1) Since the goal of child support is to provide for a child where "parents are unable or unwilling to make private arangements", why does the IRD not honour private agrements that have been drawn up? Just because one parent decides they can extract more money through the child support system is not grounds for accepting a child support application from them.

2) If you have shared care, the IRD cannot explain why they are extracting a calculated amount from you which is over and above the amount it costs you to bring up your child for the same period.
It does not cost one parent more than the other parent to support a child when everything is being shared.

3) Why is it the role of the higher earning parent to provide financial support for the child for the vast majority of the time? This parent is supporting their child when they are with them and also for a good percentage of the time when they are not.
If a working parent receiving child support cannot support their child through their own means, then they should reduce the time spent with the child.

Child support is a culture of misinformation and obfuscation which allows women to live without accountability or responsibility for their behaviour and without accountability for the consequences for those children involved.

Family First New Zealand also have some very good points on the matter.
These are:

At the moment Child Support is automatically assessed on all non-custodial parents, even those divorced over their objections and who lose their children through no legal fault or agreement of their own. A parent can lose their child/ren and their property and earnings without fault.

While it takes two to marry and to create a child, it takes only one to divorce or walk away. The spouse that divorces or violates the marriage contract through adultery or desertion incurs no liability for the costs or consequences - this creates a legal anomaly - the only of its kind. In all other areas of contract law, those who break a contract are expected to compensate the other party. Under 'no fault' divorce, this doesn't happen.

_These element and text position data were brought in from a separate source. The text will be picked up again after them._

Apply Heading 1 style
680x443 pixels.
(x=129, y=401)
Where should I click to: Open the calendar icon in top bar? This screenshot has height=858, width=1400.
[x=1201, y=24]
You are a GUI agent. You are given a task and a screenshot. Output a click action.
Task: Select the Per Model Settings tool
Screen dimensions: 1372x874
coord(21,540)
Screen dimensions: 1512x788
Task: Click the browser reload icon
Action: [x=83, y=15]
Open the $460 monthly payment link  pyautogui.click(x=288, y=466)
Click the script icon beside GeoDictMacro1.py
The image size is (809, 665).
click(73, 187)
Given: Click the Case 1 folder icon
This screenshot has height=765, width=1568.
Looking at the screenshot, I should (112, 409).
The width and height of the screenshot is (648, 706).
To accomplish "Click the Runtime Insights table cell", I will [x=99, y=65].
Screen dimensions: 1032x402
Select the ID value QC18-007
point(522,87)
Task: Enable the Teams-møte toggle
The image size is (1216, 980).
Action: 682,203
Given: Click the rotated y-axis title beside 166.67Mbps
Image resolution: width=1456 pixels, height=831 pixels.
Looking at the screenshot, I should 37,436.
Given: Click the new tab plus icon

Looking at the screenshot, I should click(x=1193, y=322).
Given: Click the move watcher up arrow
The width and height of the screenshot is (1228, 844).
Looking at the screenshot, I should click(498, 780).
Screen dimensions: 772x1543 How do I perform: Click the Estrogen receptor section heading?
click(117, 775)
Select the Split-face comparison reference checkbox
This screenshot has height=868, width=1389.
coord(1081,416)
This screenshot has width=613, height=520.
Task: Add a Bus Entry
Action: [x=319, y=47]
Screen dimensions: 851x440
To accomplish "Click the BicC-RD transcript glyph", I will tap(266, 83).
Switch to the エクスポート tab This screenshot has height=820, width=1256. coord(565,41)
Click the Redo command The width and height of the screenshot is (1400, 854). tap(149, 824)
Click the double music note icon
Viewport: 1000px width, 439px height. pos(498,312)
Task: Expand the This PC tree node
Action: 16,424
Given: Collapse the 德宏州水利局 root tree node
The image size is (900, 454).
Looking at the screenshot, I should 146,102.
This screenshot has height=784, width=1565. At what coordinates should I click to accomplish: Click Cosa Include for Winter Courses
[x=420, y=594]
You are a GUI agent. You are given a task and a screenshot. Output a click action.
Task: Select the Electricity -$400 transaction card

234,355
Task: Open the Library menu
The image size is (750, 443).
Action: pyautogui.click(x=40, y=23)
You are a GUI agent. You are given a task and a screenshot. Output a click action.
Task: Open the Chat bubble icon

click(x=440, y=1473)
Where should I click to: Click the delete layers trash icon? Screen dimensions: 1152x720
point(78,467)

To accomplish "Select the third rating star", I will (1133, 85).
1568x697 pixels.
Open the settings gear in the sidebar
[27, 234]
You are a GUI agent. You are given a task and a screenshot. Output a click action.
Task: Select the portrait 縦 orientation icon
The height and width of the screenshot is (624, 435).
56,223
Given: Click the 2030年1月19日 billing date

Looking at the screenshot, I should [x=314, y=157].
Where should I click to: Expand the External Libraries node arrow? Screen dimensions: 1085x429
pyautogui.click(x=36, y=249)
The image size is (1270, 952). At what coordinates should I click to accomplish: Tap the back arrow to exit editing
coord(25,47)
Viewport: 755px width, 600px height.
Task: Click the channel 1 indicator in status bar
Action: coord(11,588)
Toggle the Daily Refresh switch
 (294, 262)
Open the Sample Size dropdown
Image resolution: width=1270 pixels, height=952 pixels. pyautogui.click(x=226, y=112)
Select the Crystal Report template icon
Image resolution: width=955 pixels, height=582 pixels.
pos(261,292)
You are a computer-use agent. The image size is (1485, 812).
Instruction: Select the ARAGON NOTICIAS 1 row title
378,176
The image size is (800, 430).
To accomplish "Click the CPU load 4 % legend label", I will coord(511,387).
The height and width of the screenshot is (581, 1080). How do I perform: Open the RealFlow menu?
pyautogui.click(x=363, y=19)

Child Support effectively designates an active present parent as "absent". It can indirectly create an economic incentive to separate. Child support is about the continued welfare and upkeep of the child - not funding the lifestyle of the adult.

Forced expropriations under the name of 'Child Support' must be debated. The precise purpose of Child Support has never been made clear or publicly debated. Most people assume it is for parents who have abandoned their children. It was certainly never intended to subsidise the removal of children from living, innocent parents who want the family to stay intact.

Child Support should be strongly targeted at parents who abandon their responsibility or who are proved to be unsuitable to care for the children e.g. domestic violence, sexual, physical and psychological abuse - not at those who wish to maintain their responsibilities related to raising their own children.